Christmas DOOH Campaign: How Cost‑Conscious Christmas Shoppers Are Changing DOOH Targeting Strategies in 2025
- dan67805
- Nov 19
- 7 min read
The cost‑of‑living undercurrent
The United Kingdom’s cost‑of‑living squeeze continues to cast a long shadow over the festive period.
In late 2025 inflation remains stubbornly above target - official data show that the consumer price index (CPI) is still running at around 3.8 % year‑on‑year and the broader CPIH is above 4 %.
These numbers are lower than the double‑digit peaks of 2023 but still erode real incomes.
Meanwhile, surveys reveal that household budgets are under strain: in a Barclays poll taken just weeks before this paper was written, a third of Britons said they were postponing significant purchases until after the autumn budget and card spending had slipped 0.8 % compared with the year before.
PwC’s Holiday Outlook survey adds that 84 % of consumers intend to cut back overall, signaling a cautious mood.
Statistics aside, the sentiment on the ground is palpable.
Families are carefully curating gift lists, focusing on essentials and experiences that matter.
Younger shoppers - particularly Gen Z and millennials - are juggling higher rents, student loans and the desire to buy sustainable products.
Retailers sense the shift: instead of chasing sheer volume, they talk about “value, meaning and mindfulness.”
This is the landscape in which brands must operate while running a Christmas DOOH campaign in 2025.
Why our holiday audiences are different this year
Cost‑conscious does not mean cynical
Money is tight, but the festive spirit remains alive.
Many consumers are reallocating rather than cancelling: spending less on big‑ticket electronics, more on food and drink to host family, less on flashy packaging, more on bespoke experiences.

==========

**GIVEN INSTRUCTION**.
Answer these questions from the Christmas DOOH article.
1. At about what year-on-year rate does the article say the consumer price index is running in late 2025?
2. What percentage of consumers intend to cut back overall, according to PwC's Holiday Outlook survey?
3. Which two generations of younger shoppers does the article name?

**COLLECTED DATA**.
==========

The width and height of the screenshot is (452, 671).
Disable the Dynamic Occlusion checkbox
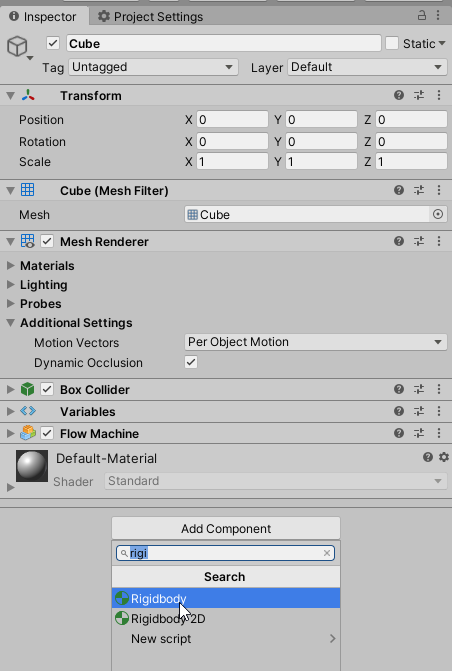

==========

**TASK RESULT**.
1. Around 3.8% year-on-year.
2. 84%.
3. Gen Z and millennials.